I was crazy productive the year after I had a baby. I think part of the reason for that productivity was that I had enforced break-times for pumping that were probably about ideal for optimal research productivity (~20 min every 3 hours). When I wasn’t taking a break, I was super focused because time was precious, and I knew I’d be able to take a break for whatever I felt like doing. This past year, DC long-since weaned, I’ve gotten pretty bad at separating my work time from my internet play time. So I decided to reboot. For the sake of productivity! Viva la productivity!
Day 1 was a bit shaky. Here’s my frantically written notes from that day.
I am mostly successful at keeping my internet time to while I’m eating my cereal. We’ll see how long that lasts. Bonus: I make DC’s lunch instead of DH. When K starts we will start making it the night before, but for today, I feel like a good and virtuous partner.
I get to work early enough to beat the traffic around the high school.
I installed leech block and blocked this blog and cnn, hours from 9-12, 1-3, and 3:15-4:40.
I notice myself checking my bank account. Hey, a reimbursement, that’s cool. Of course, I can’t enter it into the checkbook register from work, so there wasn’t much point in that.
Argh, I want to write a blog post. Instead I will jot down my thoughts on paper.
I muse on how when I’m doing mechanical tasks that don’t take any thought I need to have some kind of entertainment in the background or I stop doing the tasks. For tasks that require thinking though, I prefer silence or familiar music. I listen to Morning Edition online and Performance Today.
Hm, 3 hours without the blog and nobody has commented. Also nobody has written anything interesting. Why does nothing interesting ever happen on the internet when I’m away from it? You’d think I’d have figured this out by now.
So the above is what I typed in during my lunch break. The following are my scattered notes, sans context, from the remainder of the afternoon:
“Reclaim 2 hours on weekend. ” What did this mean? I don’t know! Maybe it’s about me trying to start working on research on weekends again, which I have. Except it’s more like 3-4 hours. (Sometimes more when there’s a deadline!
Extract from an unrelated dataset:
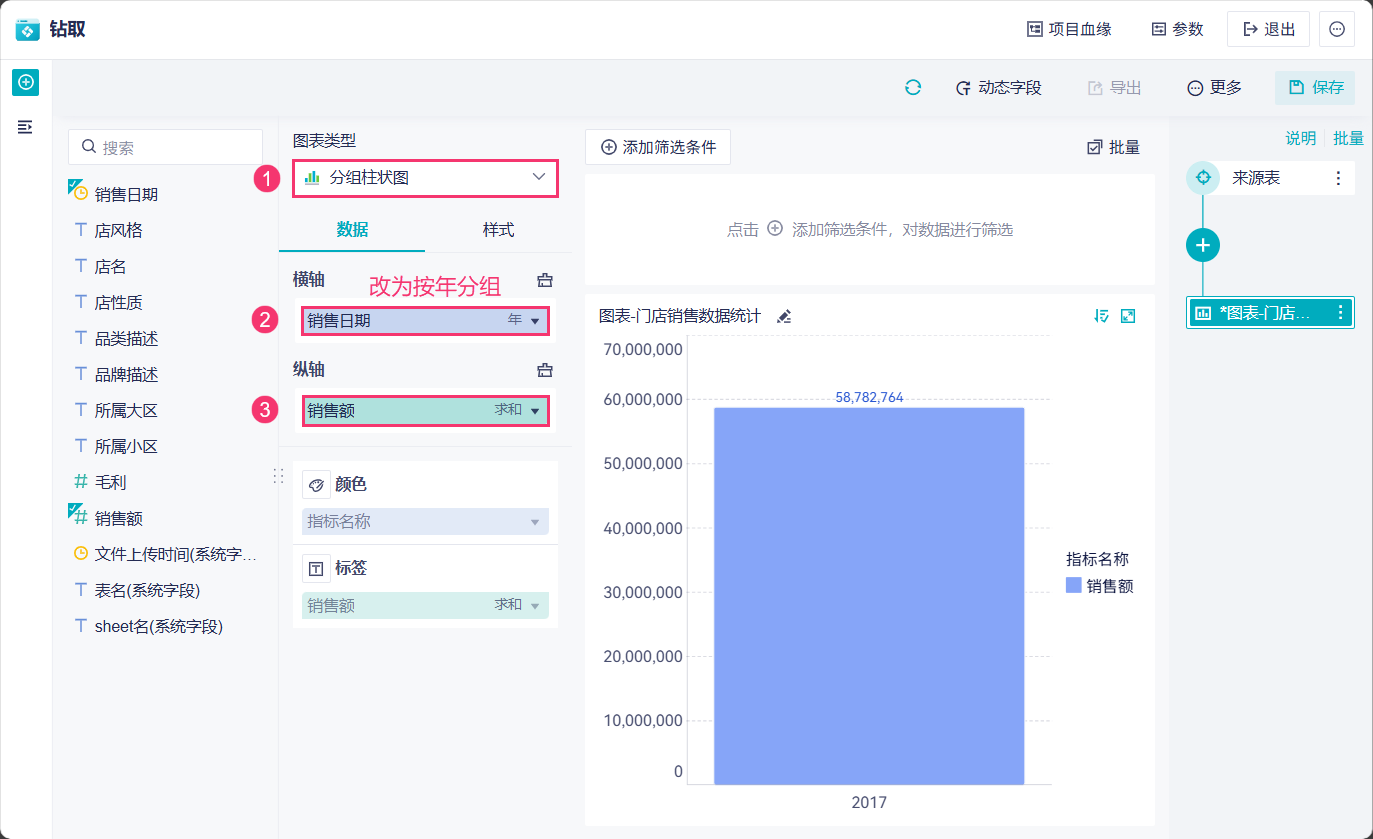Click the refresh icon in toolbar

pyautogui.click(x=913, y=88)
I hate working on deadlines though. :( )
“goofing off and getting distracted” Probably a note about what I was doing.
“problem– work isn’t unpleasant, just not as pleasant as short-term alternatives” Man, that sure is true. It’s not that I don’t like work… I’d just rather you know, be watching cat videos on youtube or something.
“I want to make excuses for myself” It’s true… I keep wanting to come up with valid reasons for me to waste time online. But the truth is there’s always *something* I could be working on, even if what I planned to work on can’t be worked on for whatever reason. There’s always a referee report or reading or writing or *something*.
“Lit review nice or mean?” I have NO idea what this note was. Following it is something that suggests it might have been a research note to myself. Oh, I remember what this thought was. A really good paper I was reading didn’t place as highly as it ought to have, and I thought perhaps it was because the author slammed all the previous literature in kind of a nasty way. Not something to do to potential reviewers! One can be polite and professional and build on previous (imperfect) research without being a jerk about it. Previous research is what makes a field exist!
How do you keep yourself on task at work? Do you have planned and enforced break-times?